Après mon passage au Venezuela, quelques mots pour marquer mon soutien à notre communauté qui vit des moments difficiles

Du 14 au 16 mai derniers, je me suis rendu à Caracas au Venezuela. L’objectif principal de la visite était la rencontre de la communauté française qui affronte une situation économique sociale et politique particulièrement difficile.

C’est avec l’équipe de Français du Monde, autour de Madame Brigitte Saiz, Conseillère consulaire, puis de Madame Hélène Lafaverge et de Monsieur Guy Dufau, Conseillers consulaires, et de l’équipe de l’Ambassade, que nous avons pu faire un premier point de situation et des effets de celle-ci sur la communauté française.

Notre communauté est en effet passée en  moins de trois ans de plus de 5600 personnes enregistrées au Consulat, à moins de 4500. Ceci alors que de très nombreuses personnes, qui auparavant n’avaient pas été ou n’étaient plus enregistrées, « recouvrent » leur nationalité française, s’enregistrent au poste, puis quittent le pays. Les départs sont donc bien plus nombreux que les 1100 qu’indiquerait une simple soustraction.

La situation économique est inimaginable. Par exemple, le rapport entre le taux « officiel » de la monnaie nationale -le Bolivar- et son taux « parallèle » qui, finalement, fixe celui de la plupart des produits d’importation, est autour de 500 ! Un simple café, au taux officiel, coûte l’équivalent de 60 Euros… Avec une telle situation, même ceux qui vivaient correctement il y a quelques années ne disposent parfois plus, aujourd’hui, des moyens de se nourrir. Une simple observation des rues montre combien les poubelles deviennent une source pour de très nombreuses personnes. Autre exemple, les médicaments ne sont pas disponibles, engendrant une crise sanitaire sans précédent dont témoigne la hausse de 30% de la mortalité infantile. Comment rester digne dans de telles conditions ?

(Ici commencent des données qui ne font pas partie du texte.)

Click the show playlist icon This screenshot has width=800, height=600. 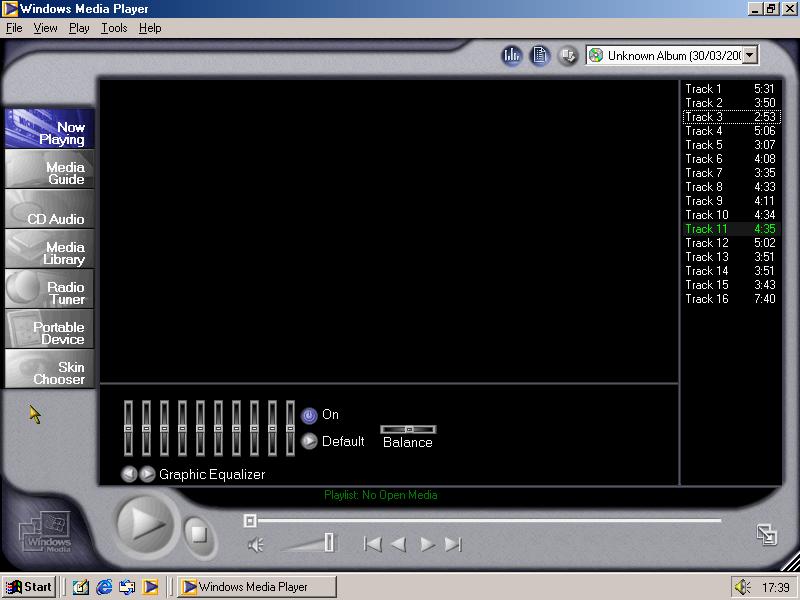[540, 56]
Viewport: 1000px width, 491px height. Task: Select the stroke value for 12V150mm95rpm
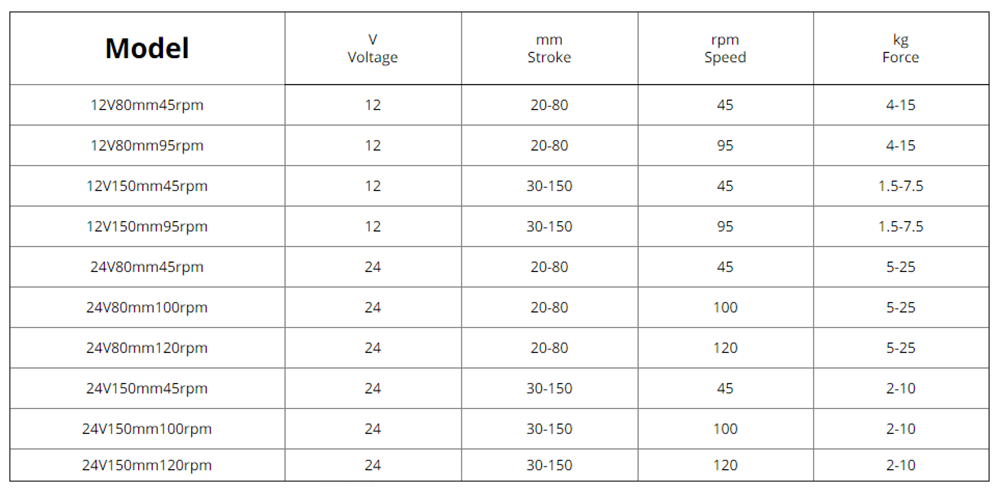click(x=549, y=226)
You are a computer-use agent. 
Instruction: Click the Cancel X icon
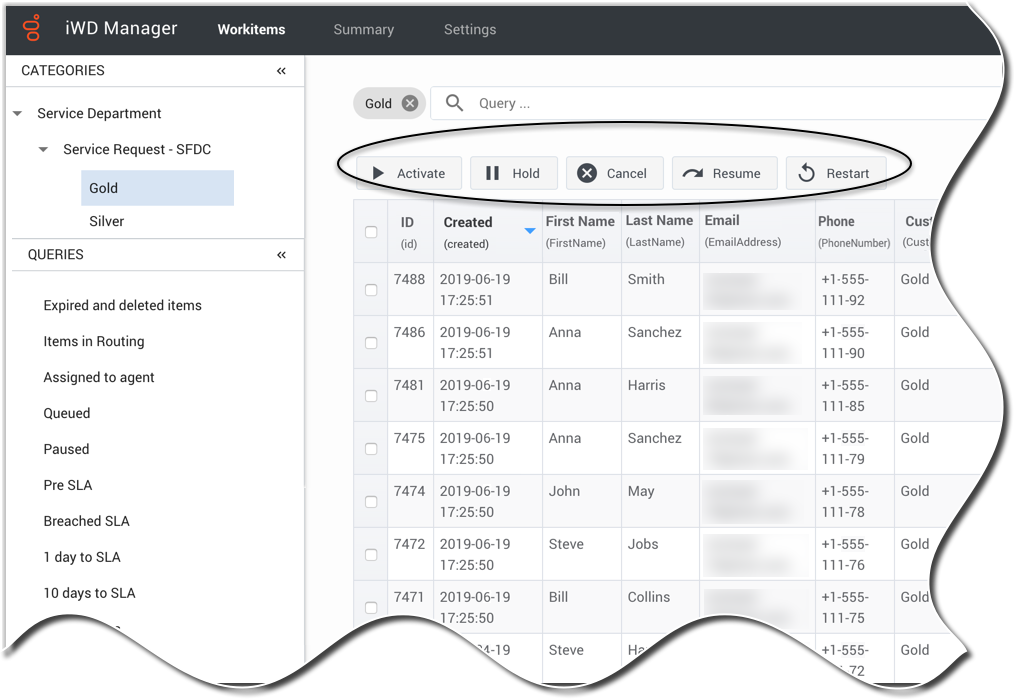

La différence hallucinante entre les deux taux de change est un facteur majeur de corruption de ceux qui détiennent le pouvoir et peuvent jouer à leur avantage de ces différences : ils s’enrichissent de manière incroyable aux dépens du pays et de ses ressources, et en font alors partiellement profiter leurs affidés par des distributions de nourriture qui restent souvent pour eux la dernière planche de survie dès lors qu’ils se soumettent au pouvoir. Le plus dramatique réside en l’évolution de la situation : avant c’était le pillage des ressources du pays ; aujourd’hui celui-ci est tel que ces ressources ne suffisent plus à répondre à cette avidité, qu’elles ne peuvent plus être exploitées faute de moyens, ce qui rend le système de plus en plus violent car il n’a plus la même assise sociale qu’auparavant… Le pays se détruit de l’intérieur ; et le système aussi.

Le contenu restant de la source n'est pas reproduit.